How Small Law Firms Can Use Year-End Reviews to Build Stronger Operations
December 11, 2025
How Small Law Firms Can Use Year-End Reviews to Build Stronger Operations
As Megan Zavieh explains in an Attorney at Work article, the final weeks of the year offer a practical opportunity for small law firms to step back, assess their operational systems, and pinpoint ethics vulnerabilities that merit closer attention. This overview sets the stage for a structured, honest review that helps managing partners determine where to focus early in the new year. Zavieh frames the process as a way to narrow priorities, strengthen weak spots, and enter January with a clearer sense of direction.
Start by listing the key components of the firm’s business, including advertising and intake, calendaring, file management, billing, trust accounting, insurance, and communication. Solo and small law firms may also need to consider personnel, office arrangements, and outsourced support. Once the list is complete, sort each category into levels of concern, with the issues that “keep you up at night” forming the first tier for a deeper audit.

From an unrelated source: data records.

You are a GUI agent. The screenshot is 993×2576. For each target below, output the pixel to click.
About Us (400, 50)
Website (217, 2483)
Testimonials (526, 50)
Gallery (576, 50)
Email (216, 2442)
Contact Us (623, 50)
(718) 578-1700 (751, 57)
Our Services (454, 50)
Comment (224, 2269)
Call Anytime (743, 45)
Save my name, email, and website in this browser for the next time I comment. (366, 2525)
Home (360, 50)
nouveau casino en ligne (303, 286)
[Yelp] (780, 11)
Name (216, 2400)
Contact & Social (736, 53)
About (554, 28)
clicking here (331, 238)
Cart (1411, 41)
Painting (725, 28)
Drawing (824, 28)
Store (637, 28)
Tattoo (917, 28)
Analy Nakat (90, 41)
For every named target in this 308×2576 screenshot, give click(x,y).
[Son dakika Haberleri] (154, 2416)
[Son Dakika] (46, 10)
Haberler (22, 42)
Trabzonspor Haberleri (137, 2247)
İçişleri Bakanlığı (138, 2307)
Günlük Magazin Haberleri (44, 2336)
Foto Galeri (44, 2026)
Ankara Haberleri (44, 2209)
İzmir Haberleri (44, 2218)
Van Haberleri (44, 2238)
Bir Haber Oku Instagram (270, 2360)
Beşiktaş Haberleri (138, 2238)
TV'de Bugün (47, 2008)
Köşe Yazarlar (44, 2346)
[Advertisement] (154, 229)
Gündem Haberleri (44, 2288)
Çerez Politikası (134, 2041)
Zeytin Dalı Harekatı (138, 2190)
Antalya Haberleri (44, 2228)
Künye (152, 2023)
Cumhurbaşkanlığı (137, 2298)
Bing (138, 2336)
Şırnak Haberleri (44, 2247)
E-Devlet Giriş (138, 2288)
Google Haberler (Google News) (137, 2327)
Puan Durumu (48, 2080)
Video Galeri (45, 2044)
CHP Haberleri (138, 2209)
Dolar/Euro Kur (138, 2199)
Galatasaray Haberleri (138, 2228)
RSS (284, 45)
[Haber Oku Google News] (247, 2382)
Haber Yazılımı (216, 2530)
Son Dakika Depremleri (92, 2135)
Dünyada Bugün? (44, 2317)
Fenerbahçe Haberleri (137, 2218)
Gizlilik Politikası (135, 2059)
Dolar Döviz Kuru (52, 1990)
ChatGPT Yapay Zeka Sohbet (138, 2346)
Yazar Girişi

From there, Zavieh encourages a candid evaluation of whether existing systems actually function as intended. She cites examples such as incomplete client files, outdated malpractice coverage, overlapping tech subscriptions, and the absence of an internal policy governing staff use of generative AI.
Systems matter because minor operational lapses can escalate into ethics problems, and even basic process improvements reduce stress and risk. Managing partners should identify pain points now, gather resources before year-end, and enter the new year ready to make targeted, meaningful improvements.